Stored data entries:
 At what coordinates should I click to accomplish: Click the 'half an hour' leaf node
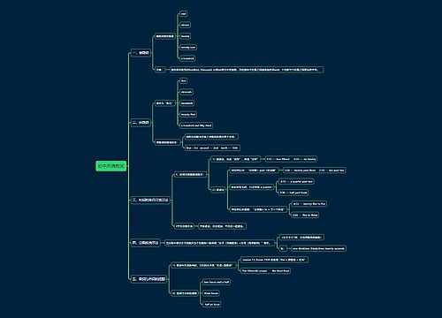point(212,305)
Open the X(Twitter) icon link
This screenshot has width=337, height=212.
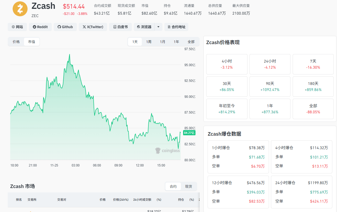point(93,27)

What you should do:
Restate all of the data word for word and include no pictures.

Problem solution:
 At what coordinates should I click to accomplish: Click the 'half an hour' leaf node
point(212,305)
Open the X(Twitter) icon link
This screenshot has width=337, height=212.
point(93,27)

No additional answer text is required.